## SUPPLIED MATERIAL
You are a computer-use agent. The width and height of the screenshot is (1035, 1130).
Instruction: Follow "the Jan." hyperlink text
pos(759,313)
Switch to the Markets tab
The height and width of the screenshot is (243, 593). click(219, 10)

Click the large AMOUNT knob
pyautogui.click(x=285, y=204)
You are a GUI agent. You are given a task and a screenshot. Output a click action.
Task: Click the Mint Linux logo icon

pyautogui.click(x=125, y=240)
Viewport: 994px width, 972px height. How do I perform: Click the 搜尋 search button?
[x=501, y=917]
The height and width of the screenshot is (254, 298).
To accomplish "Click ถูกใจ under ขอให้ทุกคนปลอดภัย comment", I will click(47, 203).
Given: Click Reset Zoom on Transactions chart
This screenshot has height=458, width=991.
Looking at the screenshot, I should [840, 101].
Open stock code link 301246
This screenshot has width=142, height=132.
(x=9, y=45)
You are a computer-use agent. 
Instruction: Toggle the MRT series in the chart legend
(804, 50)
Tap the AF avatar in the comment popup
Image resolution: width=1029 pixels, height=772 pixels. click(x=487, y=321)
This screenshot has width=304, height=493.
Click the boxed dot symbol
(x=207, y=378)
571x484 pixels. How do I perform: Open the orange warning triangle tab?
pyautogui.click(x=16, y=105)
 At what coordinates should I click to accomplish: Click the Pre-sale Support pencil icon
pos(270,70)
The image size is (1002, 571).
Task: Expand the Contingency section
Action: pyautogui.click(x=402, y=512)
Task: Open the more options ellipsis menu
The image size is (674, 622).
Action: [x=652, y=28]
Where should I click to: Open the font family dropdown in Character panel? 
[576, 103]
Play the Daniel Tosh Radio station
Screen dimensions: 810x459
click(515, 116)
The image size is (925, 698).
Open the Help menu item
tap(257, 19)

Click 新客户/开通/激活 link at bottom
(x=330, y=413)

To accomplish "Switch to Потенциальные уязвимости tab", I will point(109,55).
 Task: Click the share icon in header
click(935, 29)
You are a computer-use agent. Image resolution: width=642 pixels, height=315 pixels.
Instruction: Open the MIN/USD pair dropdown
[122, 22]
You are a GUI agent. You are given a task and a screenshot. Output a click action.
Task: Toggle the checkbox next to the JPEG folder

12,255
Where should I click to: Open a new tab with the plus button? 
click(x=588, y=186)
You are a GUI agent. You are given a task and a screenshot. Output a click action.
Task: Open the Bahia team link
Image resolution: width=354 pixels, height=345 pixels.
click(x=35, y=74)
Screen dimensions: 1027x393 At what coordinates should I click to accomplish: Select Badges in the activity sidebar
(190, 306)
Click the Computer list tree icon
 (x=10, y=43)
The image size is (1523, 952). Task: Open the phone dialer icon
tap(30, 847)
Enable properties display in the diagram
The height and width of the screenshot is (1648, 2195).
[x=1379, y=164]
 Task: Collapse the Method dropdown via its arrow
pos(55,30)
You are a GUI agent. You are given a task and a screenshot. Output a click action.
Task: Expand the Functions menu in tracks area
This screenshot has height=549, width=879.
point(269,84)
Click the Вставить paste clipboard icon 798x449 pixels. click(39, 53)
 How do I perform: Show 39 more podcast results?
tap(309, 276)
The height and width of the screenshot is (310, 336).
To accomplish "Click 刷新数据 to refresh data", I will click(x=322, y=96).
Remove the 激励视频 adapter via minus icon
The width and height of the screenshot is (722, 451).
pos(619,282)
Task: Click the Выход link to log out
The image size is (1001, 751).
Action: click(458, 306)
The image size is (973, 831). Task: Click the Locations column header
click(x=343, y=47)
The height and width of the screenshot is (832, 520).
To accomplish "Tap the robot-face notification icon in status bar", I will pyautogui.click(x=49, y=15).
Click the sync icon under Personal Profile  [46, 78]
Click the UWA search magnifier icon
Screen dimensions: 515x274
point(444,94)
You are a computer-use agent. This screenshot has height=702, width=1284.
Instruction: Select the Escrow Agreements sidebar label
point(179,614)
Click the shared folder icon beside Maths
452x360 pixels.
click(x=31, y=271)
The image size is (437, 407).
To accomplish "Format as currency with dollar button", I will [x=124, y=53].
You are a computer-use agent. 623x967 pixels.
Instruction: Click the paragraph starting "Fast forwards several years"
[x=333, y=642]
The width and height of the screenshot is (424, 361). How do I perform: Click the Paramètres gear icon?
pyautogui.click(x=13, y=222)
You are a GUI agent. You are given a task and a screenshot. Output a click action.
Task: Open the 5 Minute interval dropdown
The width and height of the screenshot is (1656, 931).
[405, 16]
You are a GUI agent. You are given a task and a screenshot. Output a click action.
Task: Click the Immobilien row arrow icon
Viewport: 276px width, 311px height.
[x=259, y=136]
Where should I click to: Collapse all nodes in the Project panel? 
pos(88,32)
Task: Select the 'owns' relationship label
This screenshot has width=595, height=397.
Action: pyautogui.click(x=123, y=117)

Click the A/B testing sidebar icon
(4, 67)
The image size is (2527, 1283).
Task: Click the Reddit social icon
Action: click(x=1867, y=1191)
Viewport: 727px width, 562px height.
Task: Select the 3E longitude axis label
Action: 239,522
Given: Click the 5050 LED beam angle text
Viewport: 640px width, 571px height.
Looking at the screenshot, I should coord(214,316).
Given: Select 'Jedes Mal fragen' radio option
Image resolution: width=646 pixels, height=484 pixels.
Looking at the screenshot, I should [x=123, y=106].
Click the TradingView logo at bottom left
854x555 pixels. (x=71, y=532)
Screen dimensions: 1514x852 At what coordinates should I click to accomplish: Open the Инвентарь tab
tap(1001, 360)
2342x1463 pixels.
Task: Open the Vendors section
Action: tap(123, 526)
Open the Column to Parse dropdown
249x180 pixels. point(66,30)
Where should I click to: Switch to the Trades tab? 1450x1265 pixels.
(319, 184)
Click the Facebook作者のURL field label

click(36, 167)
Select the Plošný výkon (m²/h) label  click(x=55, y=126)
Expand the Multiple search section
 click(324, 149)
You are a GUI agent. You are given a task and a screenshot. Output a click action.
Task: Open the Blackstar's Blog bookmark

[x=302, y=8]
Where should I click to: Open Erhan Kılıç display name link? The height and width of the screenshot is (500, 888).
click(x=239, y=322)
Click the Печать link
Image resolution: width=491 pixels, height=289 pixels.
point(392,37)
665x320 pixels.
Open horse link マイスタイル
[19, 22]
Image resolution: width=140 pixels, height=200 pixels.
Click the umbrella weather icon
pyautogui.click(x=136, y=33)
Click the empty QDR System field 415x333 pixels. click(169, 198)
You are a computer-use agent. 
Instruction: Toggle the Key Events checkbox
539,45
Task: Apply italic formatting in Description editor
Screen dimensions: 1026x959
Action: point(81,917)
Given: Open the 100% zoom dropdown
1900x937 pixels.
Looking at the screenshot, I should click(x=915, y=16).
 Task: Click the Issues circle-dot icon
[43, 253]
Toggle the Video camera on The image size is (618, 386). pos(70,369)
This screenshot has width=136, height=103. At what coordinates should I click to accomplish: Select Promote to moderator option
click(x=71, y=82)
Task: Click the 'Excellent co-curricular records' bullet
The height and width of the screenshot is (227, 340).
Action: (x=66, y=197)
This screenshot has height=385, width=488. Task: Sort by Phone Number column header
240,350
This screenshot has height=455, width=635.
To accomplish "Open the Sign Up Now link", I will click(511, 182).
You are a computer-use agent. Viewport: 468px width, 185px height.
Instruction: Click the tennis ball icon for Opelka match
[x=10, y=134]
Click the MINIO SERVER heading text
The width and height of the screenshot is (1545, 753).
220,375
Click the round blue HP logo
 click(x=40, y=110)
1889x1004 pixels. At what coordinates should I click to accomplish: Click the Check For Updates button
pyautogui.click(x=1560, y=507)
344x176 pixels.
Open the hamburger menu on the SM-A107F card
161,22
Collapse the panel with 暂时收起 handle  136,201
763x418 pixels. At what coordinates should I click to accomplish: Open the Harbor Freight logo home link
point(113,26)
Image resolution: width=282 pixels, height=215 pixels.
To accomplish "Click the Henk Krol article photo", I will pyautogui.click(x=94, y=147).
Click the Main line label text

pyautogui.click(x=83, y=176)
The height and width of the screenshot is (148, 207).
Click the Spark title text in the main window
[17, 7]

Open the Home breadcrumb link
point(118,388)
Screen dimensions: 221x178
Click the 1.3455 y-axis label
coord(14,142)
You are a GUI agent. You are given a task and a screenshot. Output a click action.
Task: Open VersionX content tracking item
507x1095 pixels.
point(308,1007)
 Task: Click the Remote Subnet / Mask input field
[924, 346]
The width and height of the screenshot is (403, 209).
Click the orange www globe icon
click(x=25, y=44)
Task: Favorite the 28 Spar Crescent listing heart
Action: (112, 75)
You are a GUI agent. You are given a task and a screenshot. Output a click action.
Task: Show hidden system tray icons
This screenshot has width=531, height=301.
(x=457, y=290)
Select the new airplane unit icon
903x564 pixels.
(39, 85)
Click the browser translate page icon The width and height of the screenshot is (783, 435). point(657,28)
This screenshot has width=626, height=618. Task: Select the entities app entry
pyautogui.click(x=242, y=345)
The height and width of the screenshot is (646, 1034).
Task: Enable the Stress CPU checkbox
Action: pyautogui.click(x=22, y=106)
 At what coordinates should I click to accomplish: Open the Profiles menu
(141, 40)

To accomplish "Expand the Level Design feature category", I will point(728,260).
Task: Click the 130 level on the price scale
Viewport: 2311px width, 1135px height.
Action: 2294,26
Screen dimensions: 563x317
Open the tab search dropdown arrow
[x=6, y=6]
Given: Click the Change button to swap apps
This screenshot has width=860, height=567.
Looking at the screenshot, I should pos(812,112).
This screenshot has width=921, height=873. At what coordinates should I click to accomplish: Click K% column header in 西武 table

## WHAT YOU WILL DO
Return the rows above exactly as they appear, everything from the line containing "You are a computer-use agent. 623x967 pixels." down to the line containing "pyautogui.click(x=13, y=222)", including both of those lines.

## SOLUTION FOR THIS EXERCISE
You are a computer-use agent. 623x967 pixels.
Instruction: Click the paragraph starting "Fast forwards several years"
[x=333, y=642]
The width and height of the screenshot is (424, 361). How do I perform: Click the Paramètres gear icon?
pyautogui.click(x=13, y=222)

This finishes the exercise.